On Wed, Feb 25, 2015 at 7:30 AM, Benj <webkoros@gmail.com> wrote:
Hi,i'm going to invest lots of time and energy in various web projects (mostly community web sites), and want to pick up a language / framework and invest heavily on it.I've spent a lot of time evaluating the various options, and narrowed my choice to 2 stacks: C sharp asp.net MVC or Python / Django.I'm more attracted to Python / Django combo, because of the Python language, and high level framework Django. I really want to use these.My only concern is speed. I read that Python can't run concurrent tasks, is this true ? So a multi-processor with hyperthreads won't benefit the stack and even slow it down ?I have no clue how this translates in reality, but should I expect noticable performance difference on a same server, shall I use Python / Django than if I had C Sharp Asp.net ?I don't want to invest lots of time and efforts only to discover in the end that the site is slow.

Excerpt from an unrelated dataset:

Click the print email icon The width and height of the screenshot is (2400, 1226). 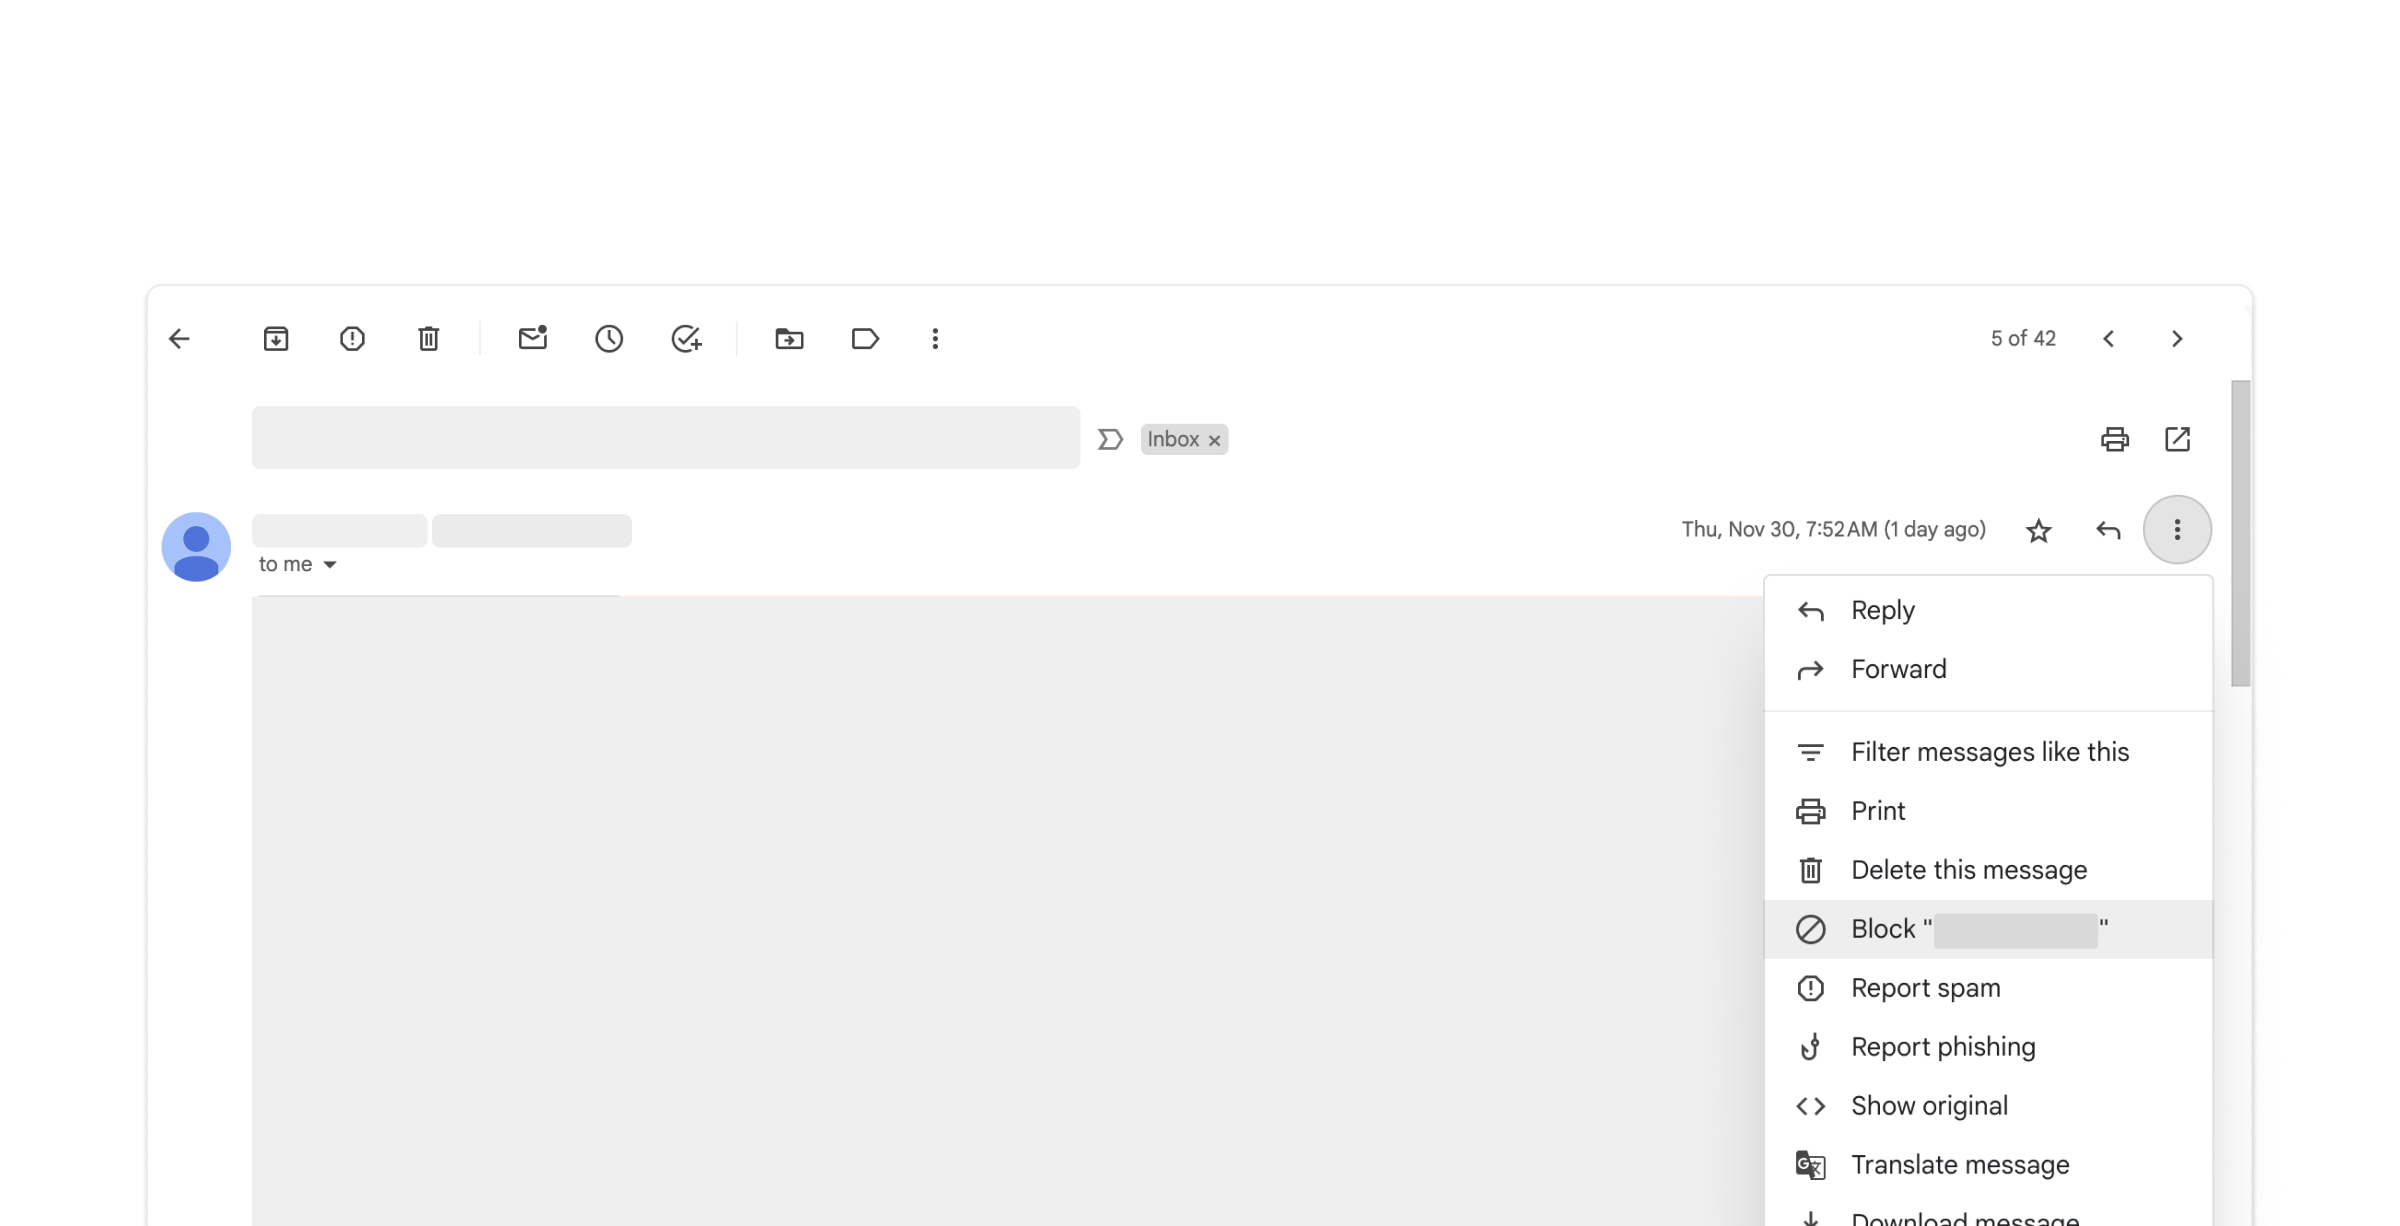point(2115,439)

You that have real world experiences with running sites, what are your conclusions ?
Instagram is a Django site. Disqus is a Django site. Many of the Mozilla properties are Django sites. I guarantee that these sites serve more traffic than your site will *ever* serve.
Don't get me wrong - these sites have all had to pay careful attention to the design of their systems, and in many cases have made extensive modifications to "stock" Django to support high performance. However - again - they also serve *much* more traffic than your site will *ever* serve.
C#/ASP.net isn't magical performance sauce. Django and/or the Python GIL isn't a magical performance drain. The choices you make in database schema design, caching strategies, query profiling and algorithm choices will affect your site performance *long* before the limitations of Python or Django start to become the limiting factor.
My advice to you - as long as your candidate frameworks meet basic performance requirements, and there's evidence that they can scale to larger sites (ASP.net, Django, and Ruby on Rails all easily meet these criteria), don't worry about performance. Worry about the language you like to use, the speed of development, the community that exists around the tools, and so on.